=== Section Start ===

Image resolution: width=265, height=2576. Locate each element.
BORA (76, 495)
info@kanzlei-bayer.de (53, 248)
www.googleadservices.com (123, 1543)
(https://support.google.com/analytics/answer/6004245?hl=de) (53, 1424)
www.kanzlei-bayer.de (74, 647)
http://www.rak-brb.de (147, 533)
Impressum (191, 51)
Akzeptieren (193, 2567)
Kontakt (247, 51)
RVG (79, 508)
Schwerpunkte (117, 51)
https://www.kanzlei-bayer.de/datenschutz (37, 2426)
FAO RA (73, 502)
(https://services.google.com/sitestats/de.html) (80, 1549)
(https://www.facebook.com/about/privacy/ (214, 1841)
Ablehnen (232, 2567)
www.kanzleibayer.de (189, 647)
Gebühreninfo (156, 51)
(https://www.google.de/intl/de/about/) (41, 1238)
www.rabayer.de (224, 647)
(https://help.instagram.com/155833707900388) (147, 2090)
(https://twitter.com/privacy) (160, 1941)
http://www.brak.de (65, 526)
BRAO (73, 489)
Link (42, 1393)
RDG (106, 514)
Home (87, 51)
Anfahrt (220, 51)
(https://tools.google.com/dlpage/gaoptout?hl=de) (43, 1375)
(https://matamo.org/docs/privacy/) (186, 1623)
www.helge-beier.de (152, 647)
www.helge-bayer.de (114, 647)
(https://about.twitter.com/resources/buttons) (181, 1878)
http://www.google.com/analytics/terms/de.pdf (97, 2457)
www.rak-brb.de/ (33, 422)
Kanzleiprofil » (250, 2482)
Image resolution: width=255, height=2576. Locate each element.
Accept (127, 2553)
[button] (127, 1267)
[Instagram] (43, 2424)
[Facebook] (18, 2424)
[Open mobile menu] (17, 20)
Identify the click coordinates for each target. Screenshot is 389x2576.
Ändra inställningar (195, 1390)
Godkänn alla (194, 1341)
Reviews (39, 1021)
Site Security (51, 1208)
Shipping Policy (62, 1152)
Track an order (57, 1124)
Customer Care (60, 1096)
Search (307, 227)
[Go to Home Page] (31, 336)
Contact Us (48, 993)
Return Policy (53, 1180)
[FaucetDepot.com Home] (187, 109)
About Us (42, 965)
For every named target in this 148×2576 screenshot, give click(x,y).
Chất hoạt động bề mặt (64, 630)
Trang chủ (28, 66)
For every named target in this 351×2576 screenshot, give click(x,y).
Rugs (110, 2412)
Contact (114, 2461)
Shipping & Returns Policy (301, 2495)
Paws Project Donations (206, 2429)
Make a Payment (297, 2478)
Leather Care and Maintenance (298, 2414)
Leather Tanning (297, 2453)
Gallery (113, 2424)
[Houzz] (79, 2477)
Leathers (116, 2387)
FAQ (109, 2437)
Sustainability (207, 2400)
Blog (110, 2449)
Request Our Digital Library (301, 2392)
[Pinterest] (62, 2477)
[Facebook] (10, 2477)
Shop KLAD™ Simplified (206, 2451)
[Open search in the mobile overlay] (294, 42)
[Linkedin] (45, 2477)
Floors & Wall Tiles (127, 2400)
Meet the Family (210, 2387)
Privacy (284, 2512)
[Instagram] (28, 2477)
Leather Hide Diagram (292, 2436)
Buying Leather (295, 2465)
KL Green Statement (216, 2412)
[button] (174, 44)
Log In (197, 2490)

=== Section End ===

A full, exact repeat of the entries above is required.

Reply:
Image resolution: width=265, height=2576. Locate each element.
BORA (76, 495)
info@kanzlei-bayer.de (53, 248)
www.googleadservices.com (123, 1543)
(https://support.google.com/analytics/answer/6004245?hl=de) (53, 1424)
www.kanzlei-bayer.de (74, 647)
http://www.rak-brb.de (147, 533)
Impressum (191, 51)
Akzeptieren (193, 2567)
Kontakt (247, 51)
RVG (79, 508)
Schwerpunkte (117, 51)
https://www.kanzlei-bayer.de/datenschutz (37, 2426)
FAO RA (73, 502)
(https://services.google.com/sitestats/de.html) (80, 1549)
(https://www.facebook.com/about/privacy/ (214, 1841)
Ablehnen (232, 2567)
www.kanzleibayer.de (189, 647)
Gebühreninfo (156, 51)
(https://www.google.de/intl/de/about/) (41, 1238)
www.rabayer.de (224, 647)
(https://help.instagram.com/155833707900388) (147, 2090)
(https://twitter.com/privacy) (160, 1941)
http://www.brak.de (65, 526)
BRAO (73, 489)
Link (42, 1393)
RDG (106, 514)
Home (87, 51)
Anfahrt (220, 51)
(https://tools.google.com/dlpage/gaoptout?hl=de) (43, 1375)
(https://matamo.org/docs/privacy/) (186, 1623)
www.helge-beier.de (152, 647)
www.helge-bayer.de (114, 647)
(https://about.twitter.com/resources/buttons) (181, 1878)
http://www.google.com/analytics/terms/de.pdf (97, 2457)
www.rak-brb.de/ (33, 422)
Kanzleiprofil » (250, 2482)
Image resolution: width=255, height=2576. Locate each element.
Accept (127, 2553)
[button] (127, 1267)
[Instagram] (43, 2424)
[Facebook] (18, 2424)
[Open mobile menu] (17, 20)
Identify the click coordinates for each target. Screenshot is 389x2576.
Ändra inställningar (195, 1390)
Godkänn alla (194, 1341)
Reviews (39, 1021)
Site Security (51, 1208)
Shipping Policy (62, 1152)
Track an order (57, 1124)
Customer Care (60, 1096)
Search (307, 227)
[Go to Home Page] (31, 336)
Contact Us (48, 993)
Return Policy (53, 1180)
[FaucetDepot.com Home] (187, 109)
About Us (42, 965)
For every named target in this 148×2576 screenshot, give click(x,y).
Chất hoạt động bề mặt (64, 630)
Trang chủ (28, 66)
For every named target in this 351×2576 screenshot, give click(x,y).
Rugs (110, 2412)
Contact (114, 2461)
Shipping & Returns Policy (301, 2495)
Paws Project Donations (206, 2429)
Make a Payment (297, 2478)
Leather Care and Maintenance (298, 2414)
Leather Tanning (297, 2453)
Gallery (113, 2424)
[Houzz] (79, 2477)
Leathers (116, 2387)
FAQ (109, 2437)
Sustainability (207, 2400)
Blog (110, 2449)
Request Our Digital Library (301, 2392)
[Pinterest] (62, 2477)
[Facebook] (10, 2477)
Shop KLAD™ Simplified (206, 2451)
[Open search in the mobile overlay] (294, 42)
[Linkedin] (45, 2477)
Floors & Wall Tiles (127, 2400)
Meet the Family (210, 2387)
Privacy (284, 2512)
[Instagram] (28, 2477)
Leather Hide Diagram (292, 2436)
Buying Leather (295, 2465)
KL Green Statement (216, 2412)
[button] (174, 44)
Log In (197, 2490)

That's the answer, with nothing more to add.